Draußen vor der Tür debattierten die Raucher die Lage, nervös bis ratlos, von Siegesgewissheit keine Spur. Den ganzen Tag über hatte es doch so ausgesehen, als sollte Norbert Hofer als Sieger aus der Stichwahl gegen den von den Grünen unterstützten, unabhängigen Alexander van der Bellen hervorgehen, als sollte er der neue Bundespräsident werden, als sollte die FPÖ zum ersten Mal in ihrer Geschichte eines der beiden höchsten Ämter in der Republik besetzen. Der Rechtsruck in Österreich, er schien vollzogen, doch kurz vor 17 Uhr rückten die Prognosen plötzlich nach links.

→ Rohdaten:

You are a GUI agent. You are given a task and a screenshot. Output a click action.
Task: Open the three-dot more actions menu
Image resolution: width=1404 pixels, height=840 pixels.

→ Zu erledigen:
**1)** Beantworten Sie anhand des Textes zur Stichwahl in Österreich die folgenden Fragen:
(a) Wo debattierten die Raucher die Lage?
(b) Von wem wurde Alexander van der Bellen unterstützt?
(c) Wann rückten die Prognosen plötzlich nach links?
**2)** Entnehmen Sie dem Text zur Stichwahl wörtlich den Abschnitt von „Draußen vor der“ bis „plötzlich nach links.“.

→ Ergebnisse der Reihe:
**1)**
(a) Draußen vor der Tür.
(b) Von den Grünen.
(c) Kurz vor 17 Uhr.

**2)**
Draußen vor der Tür debattierten die Raucher die Lage, nervös bis ratlos, von Siegesgewissheit keine Spur. Den ganzen Tag über hatte es doch so ausgesehen, als sollte Norbert Hofer als Sieger aus der Stichwahl gegen den von den Grünen unterstützten, unabhängigen Alexander van der Bellen hervorgehen, als sollte er der neue Bundespräsident werden, als sollte die FPÖ zum ersten Mal in ihrer Geschichte eines der beiden höchsten Ämter in der Republik besetzen. Der Rechtsruck in Österreich, er schien vollzogen, doch kurz vor 17 Uhr rückten die Prognosen plötzlich nach links.